Greetings to all of my friends who work in the area of computerized decision support. This blog is a way for me to share stories from my encounters related to decision support, to comment on industry events, and to comment on other blogger's comments, especially those of my friends on the Business Intelligence Network. I'll try to state my opinions clearly and provide an old professor's perspective on how computers and information technology are changing the world. Decision making has always been my focus, and it will be in this blog as well. Your comments, feedback and questions are welcomed.

About the author >

Daniel J. "Dan" Power is a Professor of Information Systems and Management at the College of Business Administration at the University of Northern Iowa and the editor of DSSResources.com, the Web-based knowledge repository about computerized systems that support decision making; the editor of PlanningSkills.com; and the editor of DSS News, a bi-weekly e-newsletter. Dr. Power's research interests include the design and development of decision support systems and how these systems impact individual and organizational decision behavior.

Editor's Note: More articles and resources are available in Dan's BeyeNETWORK Expert Channel. Be sure to visit today!
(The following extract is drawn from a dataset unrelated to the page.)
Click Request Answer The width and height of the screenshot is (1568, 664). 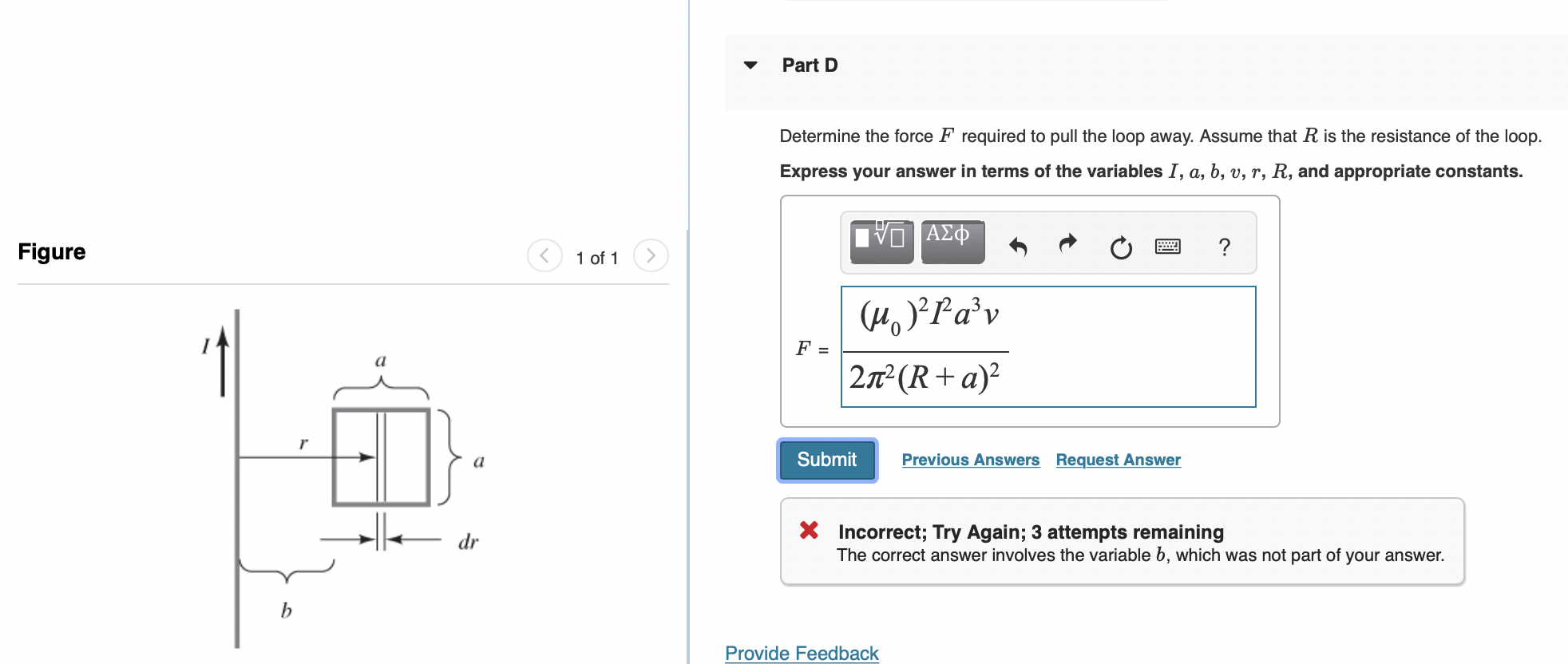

Brian Prince wrote an analysis in eWeek of June 16, 2008 titled "DB2 at 25". Time flies when you are having fun. I was a new Assistant Professor at University of Maryland in College Park when DB2 was released. My database course at UW-Madison had been based on Date's book and I had heard of Oracle, but all of a sudden IBM had a relational database product. Just as IBM legitimized the PC so too with relational databases.
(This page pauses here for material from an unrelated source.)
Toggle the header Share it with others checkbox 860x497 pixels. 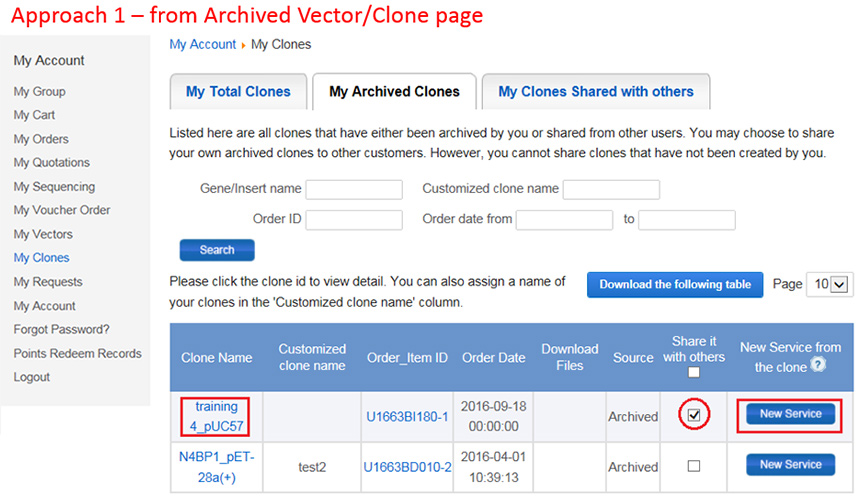point(694,372)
Prior to 1983, we had data-driven DSS, but the database component was small and specialized. Perhaps data was in an array accessed by APL or data was in a networked or hierarchical database. Without RDBMS and parallel processing we would have very different data-driven decision support today.

According to Wikipedia, "The name DB2 was first given to the Database Management System or DBMS in 1983 when IBM released DB2 on its MVS mainframe platform. Prior to this, a similar product was named SQL/DS on the VM mainframe. The earlier System 38 platform also contained a relational DBMS. System Relational, or System R, was a research prototype developed in the 1970s. DB2 has its roots back to the beginning of the seventies when Dr. E.F. Codd, working for IBM, described the theory of relational databases and in June of 1970 published the model for data manipulation."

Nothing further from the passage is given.